Picks and Pans Review: Possessed: the True Story of An Exorcism
updated 09/06/1993 AT 01:00 AM EDT
•originally published 09/06/1993 AT 01:00 AM EDT
Demonic possession has been a sure seller since 1971, when William Peter Blatty published The Exorcist, a fictionalized tale inspired by a true case of exorcism. Allen, the author of 16 books (including War Games) and a National Geographic contributing editor, has stripped away the fiction but not the fascination surrounding the best-documented case of diabolical possession in history.

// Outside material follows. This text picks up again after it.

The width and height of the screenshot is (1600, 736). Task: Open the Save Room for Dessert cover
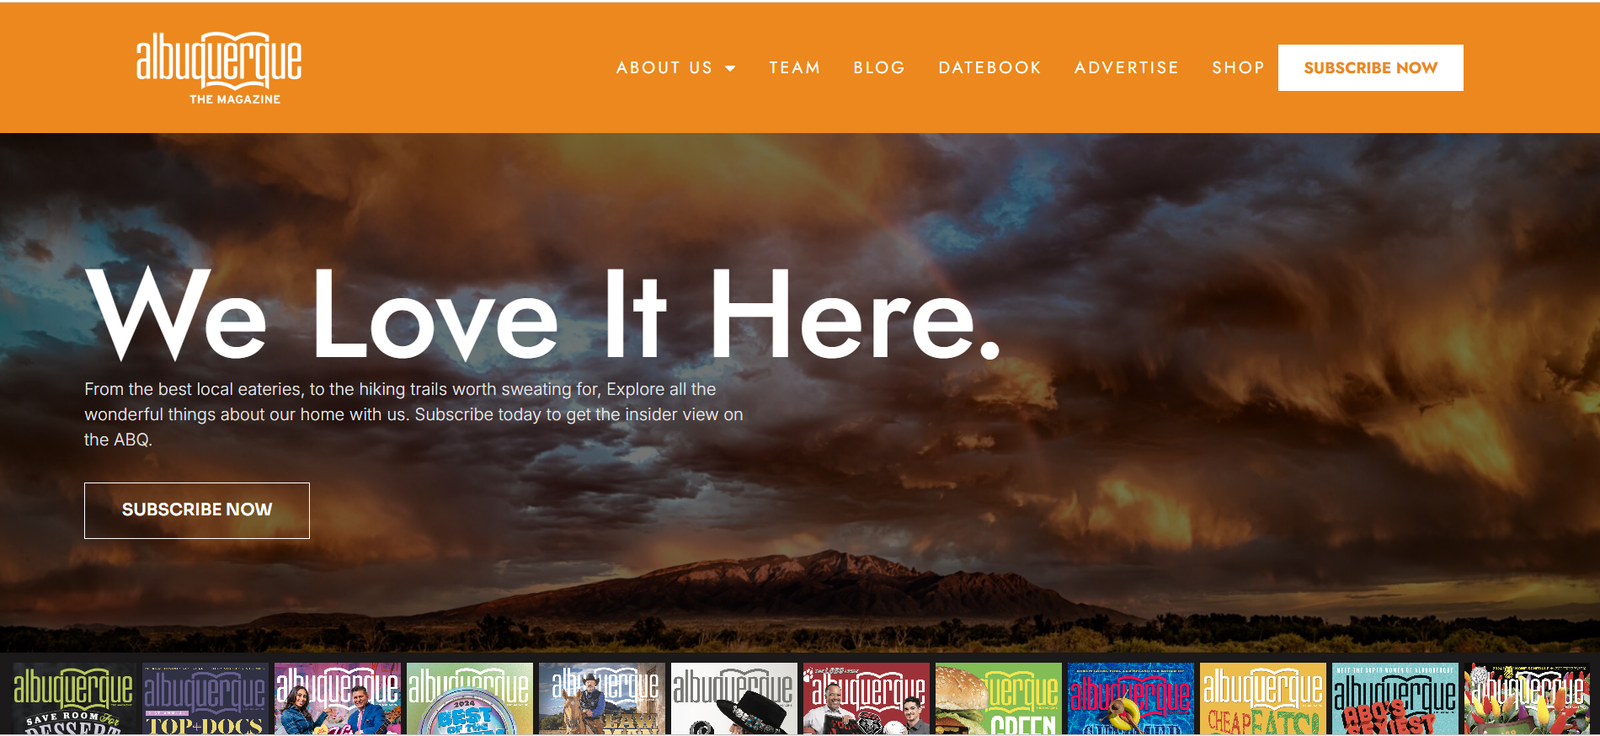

As with Blatty's work, Allen's involvement began with an article in The Washington Post: an interview with the Jesuit priest who assisted Father William S. Bowdern, the reluctant World War II veteran who was ordered by his archbishop to take on the case of Robbie Mannheim (not his real name), a teenage boy whose parents turned to the Catholic Church when the bizarre phenomena surrounding their son became a torment.
The nightmare began in 1949, with strange knockings, scratchings and flying objects in the Mannheim family's Maryland home. It ended three months later with Robbie in restraints in the security room of a St. Louis mental hospital, where bloody messages appeared on his body, "as if the blade of a razor was moving inside his skin."
With a secret diary as his main source, Allen presents a dispassionate study, all the more chilling for its lack of definitive answers, and documents not only the actual exorcism but the compassion of the Jesuits and the beauty of Catholic dogma and ritual. (Doubleday, $20)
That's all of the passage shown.